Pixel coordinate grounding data

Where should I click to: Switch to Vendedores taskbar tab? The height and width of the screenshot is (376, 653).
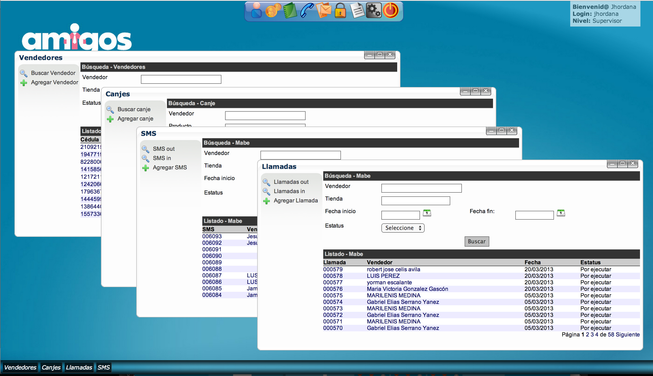pos(20,367)
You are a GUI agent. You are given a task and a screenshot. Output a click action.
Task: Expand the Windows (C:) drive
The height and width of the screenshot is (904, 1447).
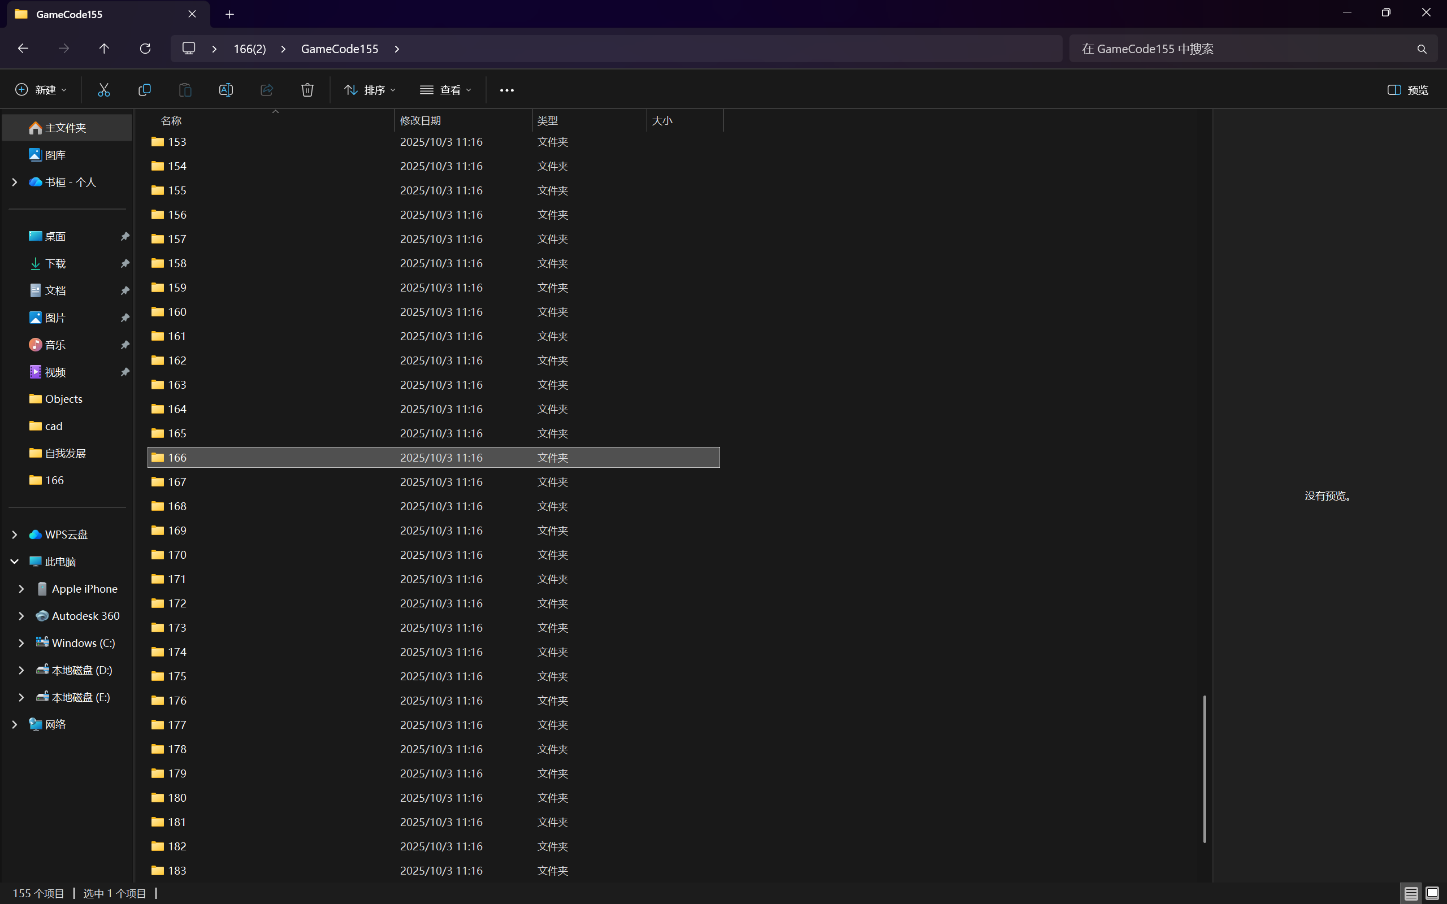click(22, 643)
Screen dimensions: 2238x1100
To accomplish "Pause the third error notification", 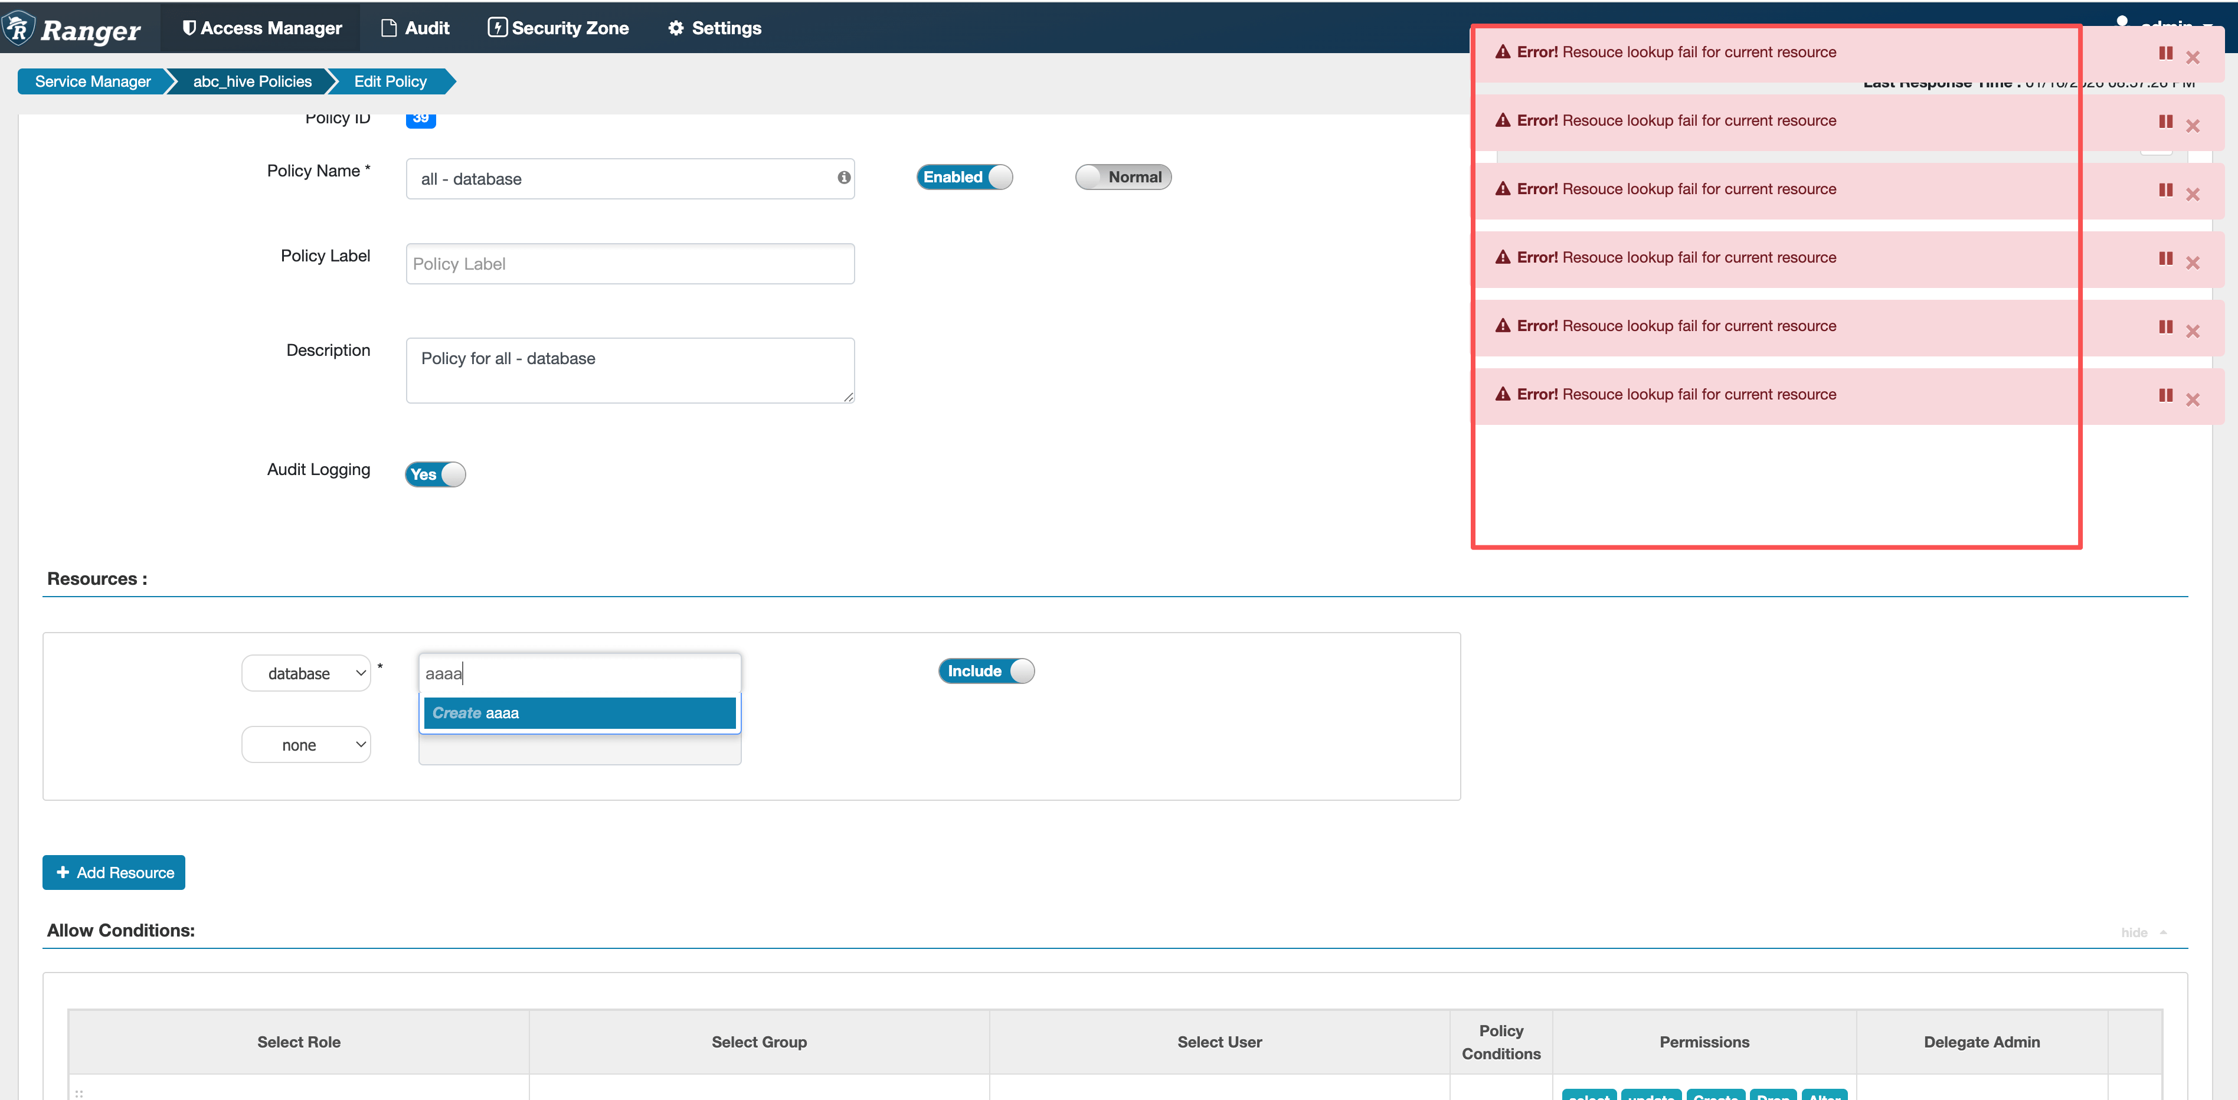I will pyautogui.click(x=2165, y=189).
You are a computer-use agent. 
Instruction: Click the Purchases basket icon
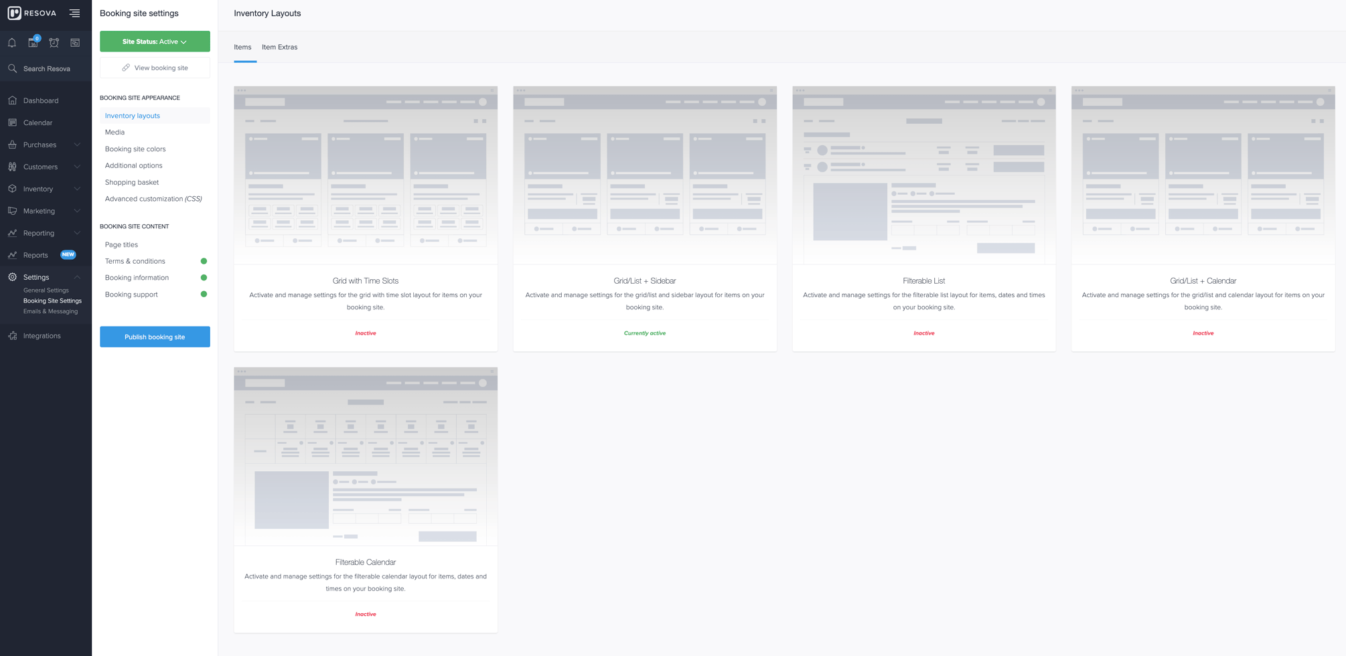tap(11, 145)
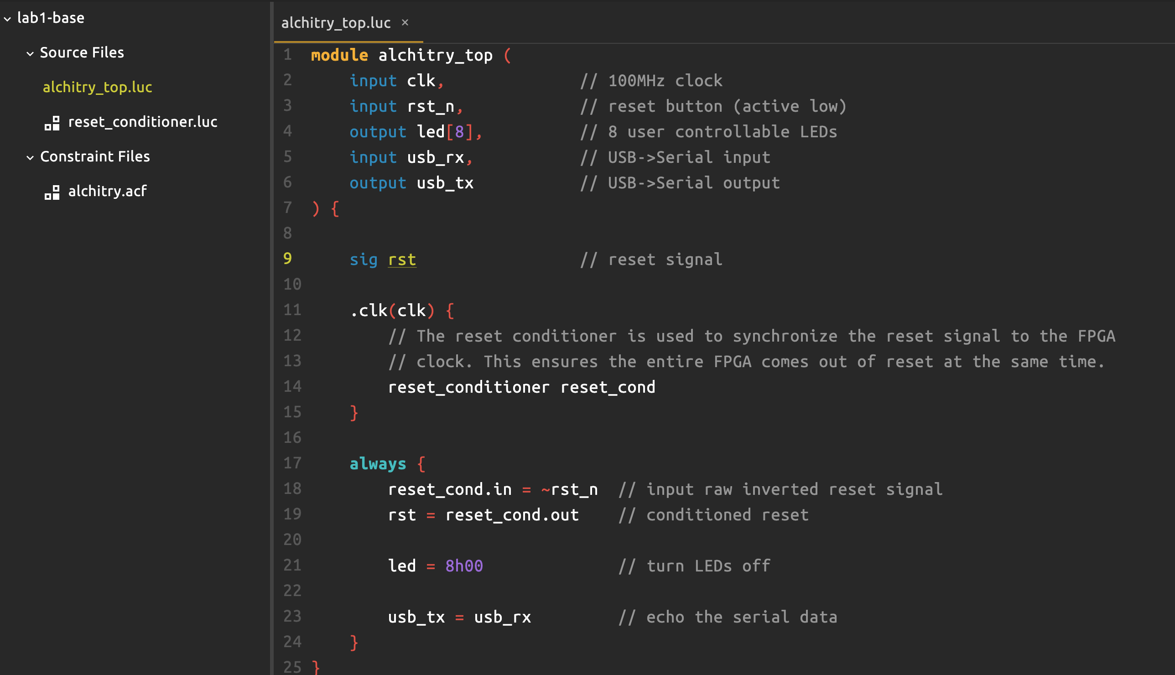Screen dimensions: 1175x675
Task: Collapse the Source Files folder
Action: coord(30,54)
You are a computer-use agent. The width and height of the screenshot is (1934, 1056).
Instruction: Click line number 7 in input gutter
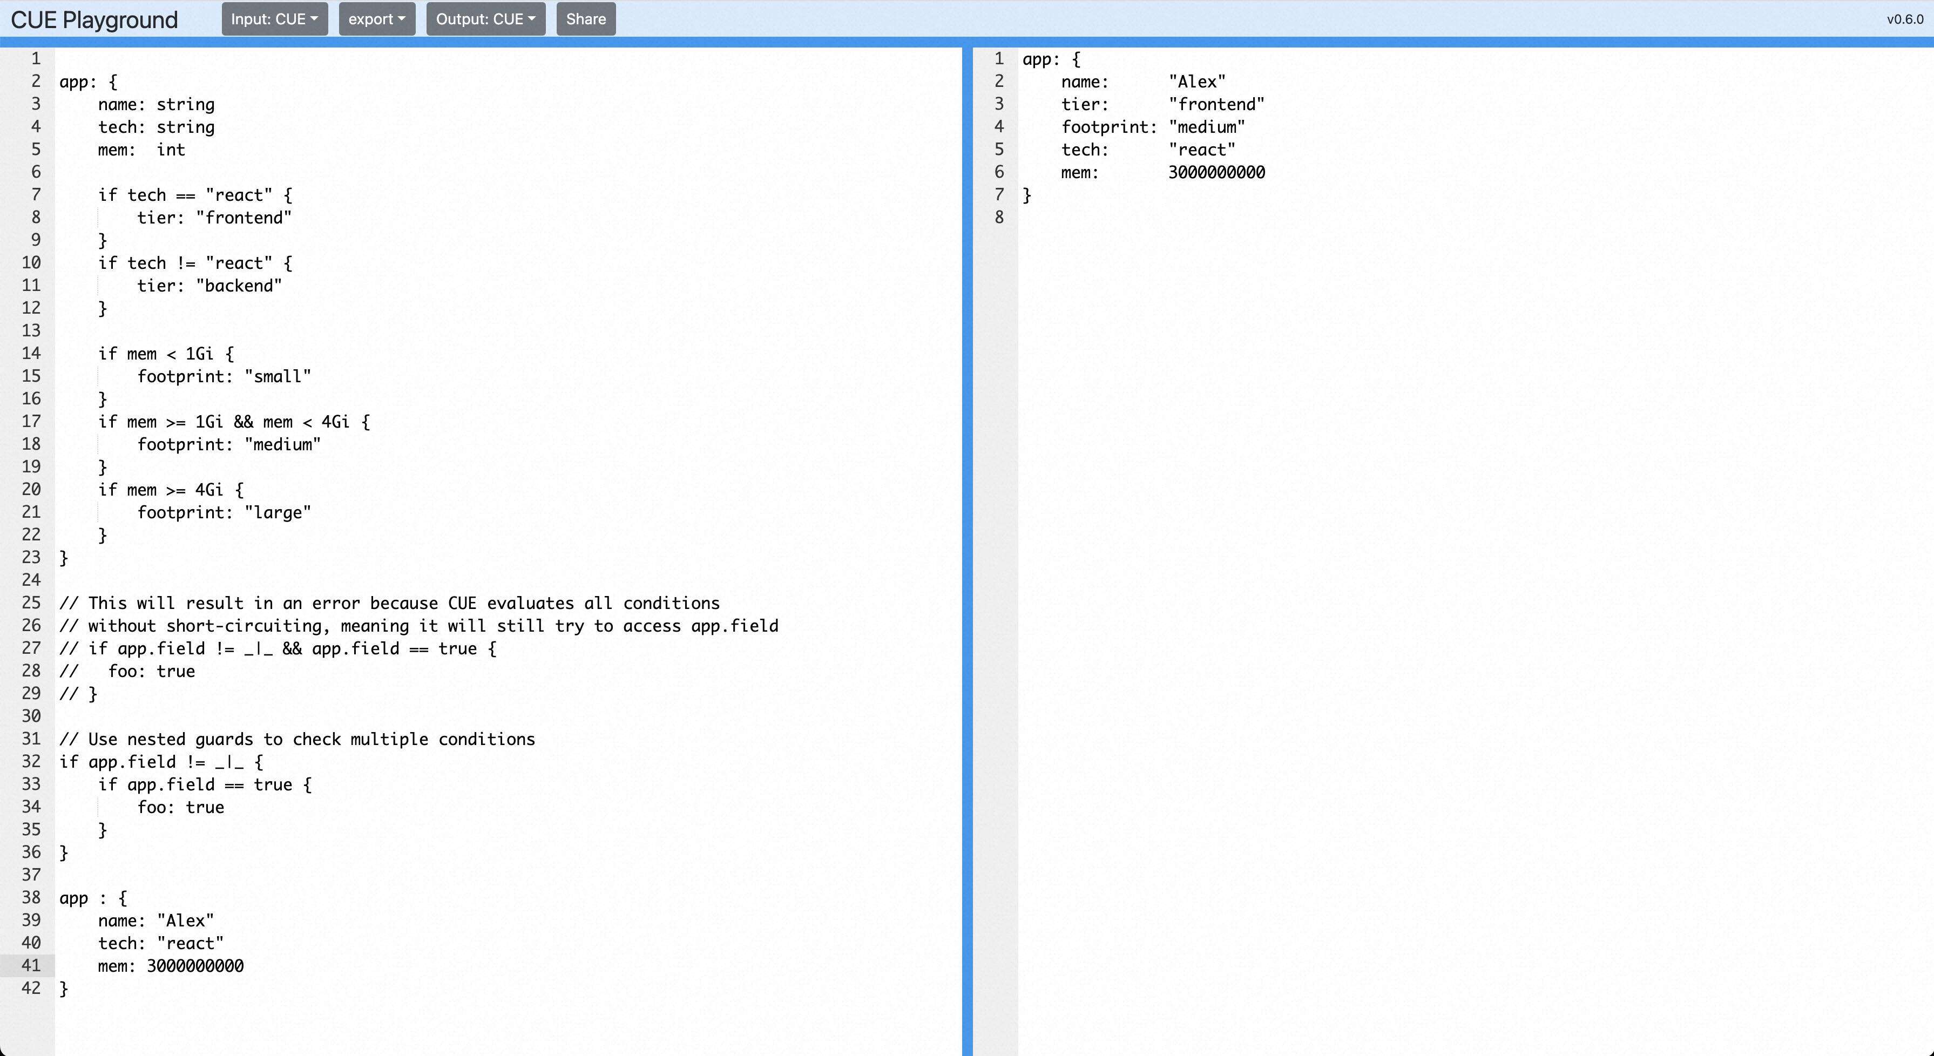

Assignment: Work out how many lines in the records above contain the word "agent", and give only that number.

Result of this task: 3